Lock Seb Davies and wing Jonah Holmes are among the 38 included by Pivac along with fit-again back-row Taulupe Faletau and scrum-half Rhys Webb, who is set to re-join the Ospreys from Toulon.

"We are really excited to be naming our Six Nations squad and kicking the campaign off," said Pivac.

"A lot of time and effort has gone into selecting the squad, all of the coaches have been out and about, seeing players in training, speaking with them and we are pretty excited with the group we have got.

"Looking back to the Barbarians week, that was hugely important for us. We got a lot of 'firsts' out of the way, getting to meet and get in front of the players and having a game together was hugely beneficial.

"We do have a couple of injuries but we flip that into seeing it as an opportunity for some new players to impress, with not only the Six Nations in mind but also longer term and 2023."

 

Wales squad in full:

Forwards: Rhys Carre, Rob Evans, Wyn Jones, Elliot Dee, Ryan Elias, Ken Owens, Leon Brown, WillGriff John, Dillon Lewis, Jake Ball, Adam Beard, Seb Davies, Alun Wyn Jones (captain), Will Rowlands, Cory Hill, Aaron Shingler, Aaron Wainwright, Taulupe Faletau, Ross Moriarty, Josh Navidi, Justin Tipuric.
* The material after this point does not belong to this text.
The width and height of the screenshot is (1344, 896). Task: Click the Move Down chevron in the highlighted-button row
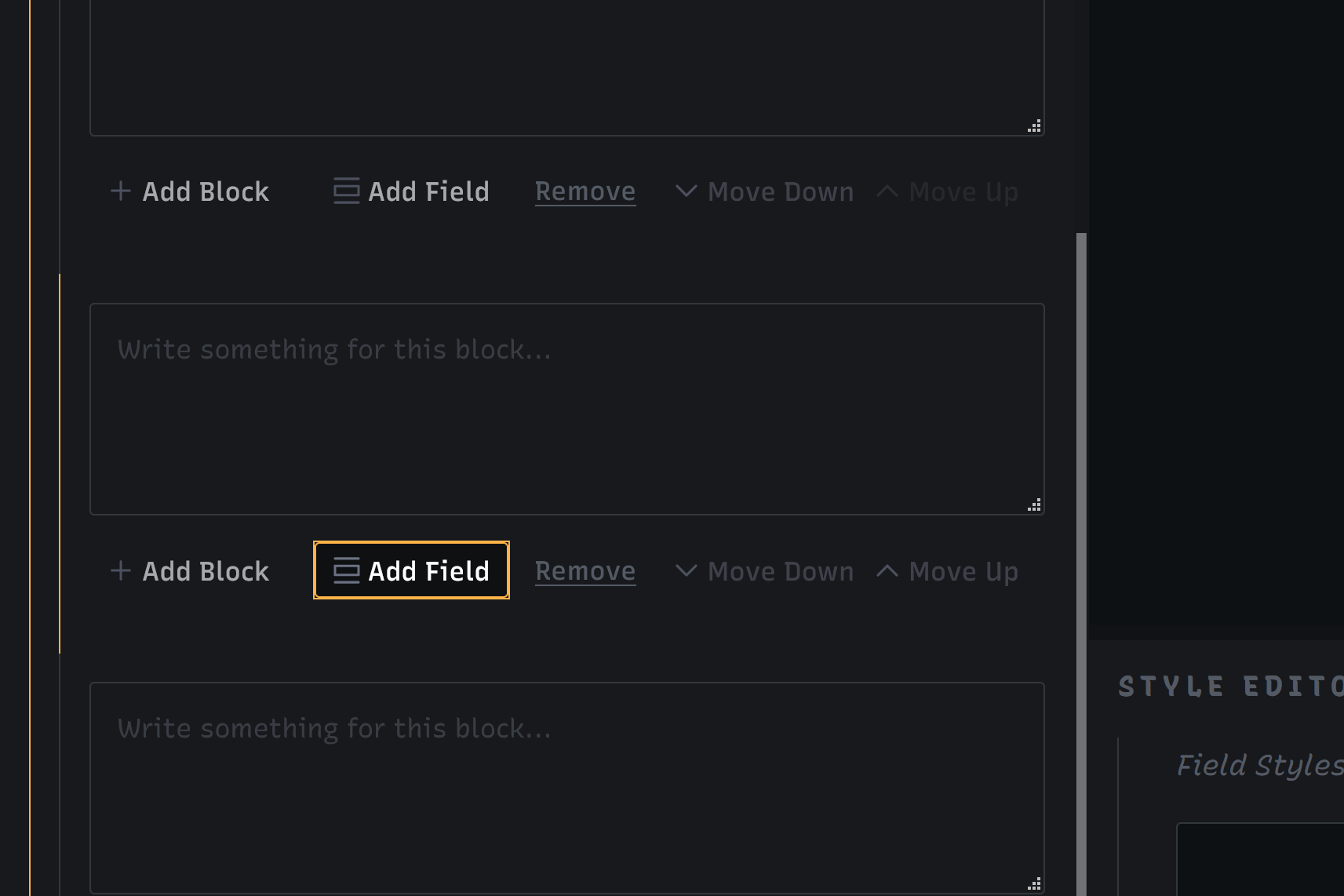click(686, 571)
Backs: Gareth Davies, Rhys Webb, Tomos Williams, Dan Biggar, Owen Williams, Jarrod Evans, Hadleigh Parkes, Nick Tompkins, Owen Watkin, George North, Josh Adams, Owen Lane, Johnny McNicholl, Louis Rees-Zammit, Jonah Holmes, Leigh Halfpenny, Liam Williams.

Stuart Hogg has been named Scotland captain for the Six Nations and Gregor Townsend has included six uncapped players in his squad for the tournament.
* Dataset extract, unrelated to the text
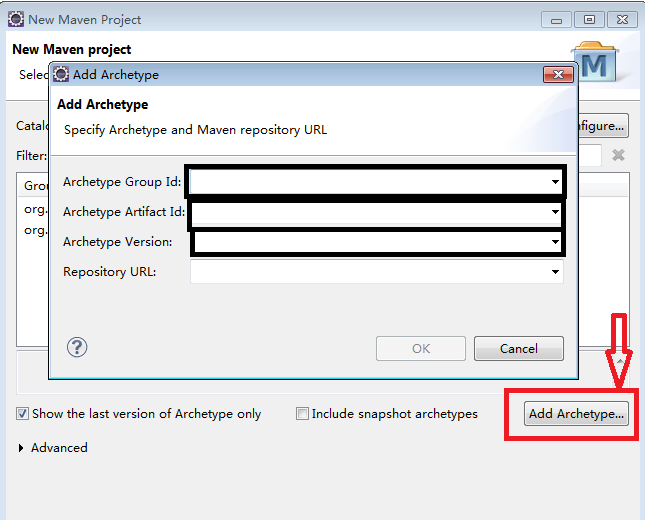Click the Add Archetype... button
Full-back Hogg will lead his country after Greig Laidlaw announced his retirement from international rugby last month.

As well as appointing a new skipper, head coach Townsend has also brought in some fresh faces following Scotland's failure to advance from their pool at the Rugby World Cup.

Tom Gordon, Kyle Steyn, Ratu Tagive, Luke Crosbie, Nick Haining and Alex Craig will be hoping to win their first caps.
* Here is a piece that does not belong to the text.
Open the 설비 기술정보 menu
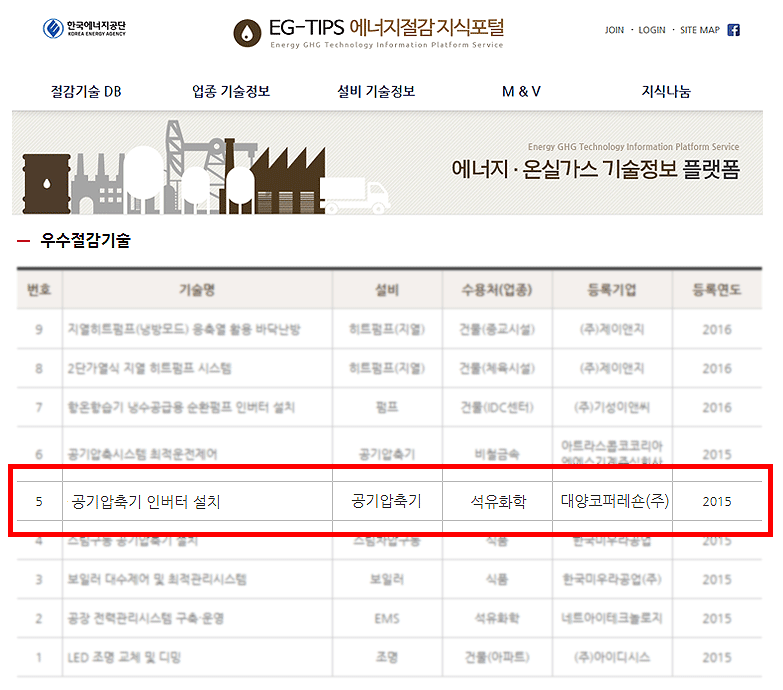Viewport: 783px width, 690px height. 376,92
Matt Scott and Rory Sutherland have been recalled to a 38-man squad along with Cornell du Preez.

Townsend said: "We've put a bigger emphasis on form as a guide for our selection, with those picked backed to go out and grab their opportunity.

"A number of young players have broken through at their clubs, while the bulk of the squad [23/31] from Japan has been reselected based on some strong individual performances and huge effort throughout our World Cup camp.

"We're on to our next campaign now and it’s going to be very tough given the competition we face. Ireland have only lost one championship game at home in the last five years, and England were in great form in Japan."

Scotland face Ireland at the Aviva Stadium in their first match of the Six Nations on February 1.

 

Scotland squad:

Forwards: Simon Berghan, Jamie Bhatti, Magnus Bradbury, Fraser Brown, Alex Craig, Luke Crosbie, Scott Cummings, Allan Dell, Cornell du Preez, Zander Fagerson, Grant Gilchrist, Tom Gordon, Jonny Gray, Nick Haining, Stuart McInally, WP Nel, Jamie Ritchie, Rory Sutherland, Ben Toolis, George Turner, Hamish Watson.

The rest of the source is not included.